Series 27: The Taping Rule

Taken from our Series 27 Online Guide

The Taping Rule

Some member firms must adopt special supervisory procedures for the recording of telemarketing activities and other phone contacts with customers and potential customers. A firm is subject to this rule if it employs an excessive number of registered persons who worked for a disciplined firm within the past three years. A disciplined firm is one that has been expelled from membership in any self-regulatory organization or is subject to an SEC order revoking its registration as a broker-dealer or futures commission merchant.
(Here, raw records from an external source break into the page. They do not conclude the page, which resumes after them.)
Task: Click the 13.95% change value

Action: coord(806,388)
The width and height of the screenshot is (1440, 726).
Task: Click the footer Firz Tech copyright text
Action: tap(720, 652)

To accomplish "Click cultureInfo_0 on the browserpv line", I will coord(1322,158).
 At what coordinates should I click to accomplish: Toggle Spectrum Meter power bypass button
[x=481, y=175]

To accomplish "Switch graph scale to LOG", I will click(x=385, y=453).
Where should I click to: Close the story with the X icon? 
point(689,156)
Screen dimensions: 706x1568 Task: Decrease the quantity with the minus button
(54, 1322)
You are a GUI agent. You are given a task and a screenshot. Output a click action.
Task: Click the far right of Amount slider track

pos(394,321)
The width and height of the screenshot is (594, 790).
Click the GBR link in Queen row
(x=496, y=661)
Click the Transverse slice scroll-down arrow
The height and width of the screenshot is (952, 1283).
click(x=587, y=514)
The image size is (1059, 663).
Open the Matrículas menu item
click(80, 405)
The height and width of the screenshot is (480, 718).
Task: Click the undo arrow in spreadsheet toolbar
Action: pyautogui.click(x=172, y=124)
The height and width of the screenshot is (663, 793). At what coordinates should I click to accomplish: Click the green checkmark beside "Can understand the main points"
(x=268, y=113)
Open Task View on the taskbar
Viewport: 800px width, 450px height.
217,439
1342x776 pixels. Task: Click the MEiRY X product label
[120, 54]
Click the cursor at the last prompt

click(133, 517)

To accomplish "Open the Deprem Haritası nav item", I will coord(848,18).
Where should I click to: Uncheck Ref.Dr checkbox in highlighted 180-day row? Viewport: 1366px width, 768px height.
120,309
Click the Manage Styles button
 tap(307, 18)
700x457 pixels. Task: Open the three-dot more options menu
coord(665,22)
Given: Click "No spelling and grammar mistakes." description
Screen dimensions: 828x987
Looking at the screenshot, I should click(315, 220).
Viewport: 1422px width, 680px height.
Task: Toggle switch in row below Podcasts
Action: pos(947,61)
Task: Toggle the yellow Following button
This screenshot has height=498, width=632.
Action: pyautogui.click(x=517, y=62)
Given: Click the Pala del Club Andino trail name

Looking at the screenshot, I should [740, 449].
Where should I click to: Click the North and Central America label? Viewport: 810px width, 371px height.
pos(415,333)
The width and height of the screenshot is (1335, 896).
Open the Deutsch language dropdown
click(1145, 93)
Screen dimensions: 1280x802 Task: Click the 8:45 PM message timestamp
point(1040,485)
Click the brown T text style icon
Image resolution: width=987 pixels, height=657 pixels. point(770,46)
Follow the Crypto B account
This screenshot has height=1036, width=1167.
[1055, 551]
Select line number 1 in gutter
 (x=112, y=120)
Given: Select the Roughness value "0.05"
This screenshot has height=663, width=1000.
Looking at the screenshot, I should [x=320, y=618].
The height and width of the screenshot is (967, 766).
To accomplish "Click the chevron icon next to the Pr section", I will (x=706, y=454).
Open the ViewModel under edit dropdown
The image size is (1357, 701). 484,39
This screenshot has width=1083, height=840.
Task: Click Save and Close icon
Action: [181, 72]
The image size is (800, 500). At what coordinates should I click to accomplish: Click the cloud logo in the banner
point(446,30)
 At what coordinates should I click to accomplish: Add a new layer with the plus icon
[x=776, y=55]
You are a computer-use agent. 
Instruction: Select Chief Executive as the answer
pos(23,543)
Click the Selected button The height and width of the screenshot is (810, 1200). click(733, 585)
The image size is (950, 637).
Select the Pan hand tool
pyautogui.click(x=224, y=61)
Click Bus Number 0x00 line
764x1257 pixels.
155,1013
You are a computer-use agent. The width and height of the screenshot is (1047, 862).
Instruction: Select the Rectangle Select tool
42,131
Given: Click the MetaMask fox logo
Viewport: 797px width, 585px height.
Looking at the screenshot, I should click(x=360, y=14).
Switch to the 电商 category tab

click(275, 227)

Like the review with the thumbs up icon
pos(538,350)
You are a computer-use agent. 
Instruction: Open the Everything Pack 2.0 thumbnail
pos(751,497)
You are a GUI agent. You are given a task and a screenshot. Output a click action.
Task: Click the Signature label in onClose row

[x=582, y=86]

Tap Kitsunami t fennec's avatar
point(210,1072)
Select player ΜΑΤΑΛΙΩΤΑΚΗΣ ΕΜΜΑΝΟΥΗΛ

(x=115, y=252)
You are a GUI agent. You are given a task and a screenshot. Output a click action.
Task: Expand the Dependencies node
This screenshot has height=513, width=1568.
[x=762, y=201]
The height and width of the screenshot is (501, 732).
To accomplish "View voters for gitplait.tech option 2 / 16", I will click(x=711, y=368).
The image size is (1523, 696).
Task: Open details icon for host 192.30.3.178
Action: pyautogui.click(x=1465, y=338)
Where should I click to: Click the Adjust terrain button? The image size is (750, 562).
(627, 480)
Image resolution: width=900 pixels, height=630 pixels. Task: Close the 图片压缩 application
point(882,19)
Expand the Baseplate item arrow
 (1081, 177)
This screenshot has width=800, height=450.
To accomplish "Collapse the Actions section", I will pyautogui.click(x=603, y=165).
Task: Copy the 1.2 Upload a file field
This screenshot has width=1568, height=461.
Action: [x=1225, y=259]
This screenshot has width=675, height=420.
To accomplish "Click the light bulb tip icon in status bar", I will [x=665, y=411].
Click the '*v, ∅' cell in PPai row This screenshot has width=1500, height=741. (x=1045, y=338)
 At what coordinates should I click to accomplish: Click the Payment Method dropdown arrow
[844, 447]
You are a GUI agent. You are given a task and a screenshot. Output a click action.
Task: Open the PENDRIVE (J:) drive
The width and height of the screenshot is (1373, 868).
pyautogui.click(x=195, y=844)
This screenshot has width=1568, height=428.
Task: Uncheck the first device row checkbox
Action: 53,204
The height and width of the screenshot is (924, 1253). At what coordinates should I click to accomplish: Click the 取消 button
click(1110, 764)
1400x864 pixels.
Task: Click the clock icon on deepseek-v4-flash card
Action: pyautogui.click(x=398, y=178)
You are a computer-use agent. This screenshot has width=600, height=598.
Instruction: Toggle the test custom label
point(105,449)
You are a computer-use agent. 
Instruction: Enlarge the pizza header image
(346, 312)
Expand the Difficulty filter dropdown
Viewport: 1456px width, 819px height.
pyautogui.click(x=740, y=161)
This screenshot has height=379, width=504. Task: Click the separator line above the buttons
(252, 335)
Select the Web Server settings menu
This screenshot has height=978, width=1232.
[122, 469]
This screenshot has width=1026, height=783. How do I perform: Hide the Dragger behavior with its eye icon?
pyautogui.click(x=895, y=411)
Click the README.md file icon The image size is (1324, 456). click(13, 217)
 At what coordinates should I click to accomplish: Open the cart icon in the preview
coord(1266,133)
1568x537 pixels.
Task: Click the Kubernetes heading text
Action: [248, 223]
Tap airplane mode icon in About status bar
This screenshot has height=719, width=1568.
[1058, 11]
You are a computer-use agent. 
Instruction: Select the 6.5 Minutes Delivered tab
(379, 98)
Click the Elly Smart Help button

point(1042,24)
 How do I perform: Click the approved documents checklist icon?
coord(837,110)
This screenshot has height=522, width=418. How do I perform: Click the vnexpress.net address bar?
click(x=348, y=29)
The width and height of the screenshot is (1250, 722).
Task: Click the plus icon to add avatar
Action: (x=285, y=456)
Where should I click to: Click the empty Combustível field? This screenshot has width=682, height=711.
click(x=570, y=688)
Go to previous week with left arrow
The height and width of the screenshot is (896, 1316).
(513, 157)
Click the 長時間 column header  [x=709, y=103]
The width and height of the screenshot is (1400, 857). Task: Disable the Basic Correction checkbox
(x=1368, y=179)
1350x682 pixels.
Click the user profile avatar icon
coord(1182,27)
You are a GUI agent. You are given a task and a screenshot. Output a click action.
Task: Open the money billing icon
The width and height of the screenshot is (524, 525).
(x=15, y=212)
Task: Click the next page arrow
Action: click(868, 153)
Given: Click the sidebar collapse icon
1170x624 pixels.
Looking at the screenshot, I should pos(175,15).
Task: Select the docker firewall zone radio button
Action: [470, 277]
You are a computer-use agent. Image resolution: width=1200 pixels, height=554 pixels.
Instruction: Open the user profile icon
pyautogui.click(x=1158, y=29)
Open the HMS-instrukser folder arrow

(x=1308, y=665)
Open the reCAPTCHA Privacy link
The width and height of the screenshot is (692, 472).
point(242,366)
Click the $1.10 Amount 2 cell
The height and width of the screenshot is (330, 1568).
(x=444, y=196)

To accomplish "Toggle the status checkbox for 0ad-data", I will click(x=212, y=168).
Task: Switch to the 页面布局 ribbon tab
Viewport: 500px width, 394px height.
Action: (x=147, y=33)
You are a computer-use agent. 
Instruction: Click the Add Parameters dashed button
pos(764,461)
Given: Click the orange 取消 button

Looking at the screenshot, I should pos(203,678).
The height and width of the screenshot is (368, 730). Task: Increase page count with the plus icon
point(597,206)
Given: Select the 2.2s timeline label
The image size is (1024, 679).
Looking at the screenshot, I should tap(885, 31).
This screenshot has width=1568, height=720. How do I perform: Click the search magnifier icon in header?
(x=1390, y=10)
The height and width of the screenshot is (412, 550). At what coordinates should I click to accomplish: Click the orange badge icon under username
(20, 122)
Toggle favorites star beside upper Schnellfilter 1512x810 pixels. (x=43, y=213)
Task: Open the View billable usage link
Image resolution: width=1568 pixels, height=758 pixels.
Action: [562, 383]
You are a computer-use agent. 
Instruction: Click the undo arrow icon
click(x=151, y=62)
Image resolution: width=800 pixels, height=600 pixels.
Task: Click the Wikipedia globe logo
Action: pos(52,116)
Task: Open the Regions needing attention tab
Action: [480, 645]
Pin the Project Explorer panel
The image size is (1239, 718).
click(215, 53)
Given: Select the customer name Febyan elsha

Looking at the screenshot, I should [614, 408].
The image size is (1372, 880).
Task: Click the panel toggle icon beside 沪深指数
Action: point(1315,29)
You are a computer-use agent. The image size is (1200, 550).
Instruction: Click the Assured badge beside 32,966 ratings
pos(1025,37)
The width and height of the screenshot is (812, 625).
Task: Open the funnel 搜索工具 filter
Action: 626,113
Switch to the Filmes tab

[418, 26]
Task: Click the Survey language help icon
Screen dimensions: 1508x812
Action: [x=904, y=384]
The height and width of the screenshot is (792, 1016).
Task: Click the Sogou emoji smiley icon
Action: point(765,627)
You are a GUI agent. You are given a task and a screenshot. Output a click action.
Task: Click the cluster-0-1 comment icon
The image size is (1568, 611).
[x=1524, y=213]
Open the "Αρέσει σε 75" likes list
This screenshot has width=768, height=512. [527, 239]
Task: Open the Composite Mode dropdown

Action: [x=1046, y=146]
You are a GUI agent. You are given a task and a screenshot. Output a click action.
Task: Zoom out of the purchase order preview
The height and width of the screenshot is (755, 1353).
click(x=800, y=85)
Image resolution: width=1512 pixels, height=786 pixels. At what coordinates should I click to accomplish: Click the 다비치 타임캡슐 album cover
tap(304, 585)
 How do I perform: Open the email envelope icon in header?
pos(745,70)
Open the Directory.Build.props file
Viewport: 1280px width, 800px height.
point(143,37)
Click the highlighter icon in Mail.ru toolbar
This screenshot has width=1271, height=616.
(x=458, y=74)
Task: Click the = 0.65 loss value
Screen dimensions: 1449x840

The special supervisory procedures require the tape-recording of all telephone conversations between the member firm’s registered persons and existing and potential customers. A member firm must also establish reasonable procedures for reviewing the tape recordings to ensure regulatory compliance. These procedures must be implemented within 60 days of the firm learning that it is subject to the taping rule. All tape recordings must be retained for not less than three years from the date the tape was created. Within 30 days of the end of each calendar quarter, the member firm must submit to FINRA a report on the member firm’s supervision of the telemarketing activities.

Whether a firm is subject to the taping rule depends on the firm’s size, as measured by the total number of registered persons it employs (representatives and principals combined). A firm becomes subject to the taping rule if the number of registered persons from disciplined firms reaches or exceeds the following thresholds: 40% for firms with 5–9 persons; 4 for firms with 10–19 persons; and 20% for firms with 20 or more persons.